How to upload a stream to S3 with AWS SDK v3
Asked Answered
Z

2

38

I have to transfer a file from and API endpoint to two different bucket. The original upload is made using:

curl -X PUT -F "data=@sample" "http://localhost:3000/upload/1/1"

The endpoint where the file is uploaded:

const PassThrough = require('stream').PassThrough;

async function uploadFile (req, res) {
  try {
    const firstS3Stream = new PassThrough();
    const secondS3Stream = new PassThrough();
    req.pipe(firstS3Stream);
    req.pipe(secondS3Stream);

    await Promise.all([
      uploadToFirstS3(firstS3Stream),
      uploadToSecondS3(secondS3Stream),
    ]);
    return res.end();
  } catch (err) {
    console.log(err)
    return res.status(500).send({ error: 'Unexpected error during file upload' });
  }
}

As you can see, I use two PassThrough streams, in order to duplicate the request stream into two readable streams, as suggested in this SO thread.
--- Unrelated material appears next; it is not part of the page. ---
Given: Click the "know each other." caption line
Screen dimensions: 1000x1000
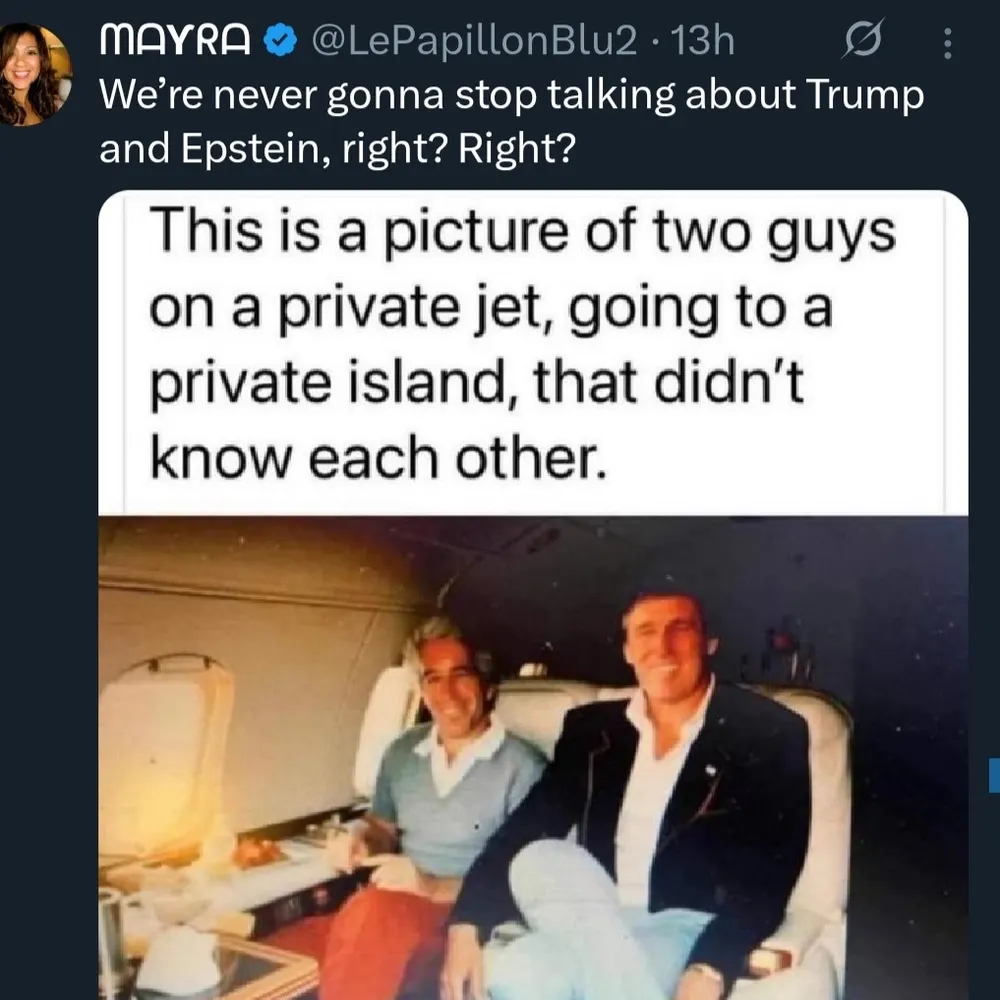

This piece of code remains unchanged, what is interesting here are the uploadToFirstS3 and uploadToSecondS3 functions. In this minimal example both do exactly the same thing with a different configuration, i will expend only one here.

What Works Well:

const aws = require('aws-sdk');

const s3 = new aws.S3({
  accessKeyId: S3_API_KEY,
  secretAccessKey: S3_API_SECRET,
  region: S3_REGION,
  signatureVersion: 'v4',
});

const uploadToFirstS3 = (stream) => (new Promise((resolve, reject) => {
  const uploadParams = {
    Bucket: S3_BUCKET_NAME,
    Key: 'some-key',
    Body: stream,
  };
  s3.upload(uploadParams, (err) => {
    if (err) reject(err);
    resolve(true);
  });
}));

This piece of code (based on the aws-sdk package) works fine. My issue here is that i want it to run with the @aws-sdk/client-s3 package in order to reduce the size of the project.

What doesn't work:

I first tried to use S3Client.send(PutObjectCommand):

const { S3Client, PutObjectCommand } = require('@aws-sdk/client-s3');

const s3 = new S3Client({
  credentials: {
    accessKeyId: S3_API_KEY,
    secretAccessKey: S3_API_SECRET,
  },
  region: S3_REGION,
  signatureVersion: 'v4',
});

const uploadToFirstS3 = (stream) => (new Promise((resolve, reject) => {
  const uploadParams = {
    Bucket: S3_BUCKET_NAME,
    Key:'some-key',
    Body: stream,
  };
  s3.send(new PutObjectCommand(uploadParams), (err) => {
    if (err) reject(err);
    resolve(true);
  });
}));

Then I tried S3.putObject(PutObjectCommandInput):

const { S3 } = require('@aws-sdk/client-s3');

const s3 = new S3({
  credentials: {
    accessKeyId: S3_API_KEY,
    secretAccessKey: S3_API_SECRET,
  },
  region: S3_REGION,
  signatureVersion: 'v4',
});

const uploadToFirstS3 = (stream) => (new Promise((resolve, reject) => {
  const uploadParams = {
    Bucket: S3_BUCKET_NAME,
    Key:'some-key',
    Body: stream,
  };
  s3.putObject(uploadParams, (err) => {
    if (err) reject(err);
    resolve(true);
  });
}));

The two last examples both give me a 501 - Not Implemented error with the header Transfer-Encoding. I checked req.headers and there is no Transfer-Encoding in it, so I guess the sdk adds in the request to s3 ?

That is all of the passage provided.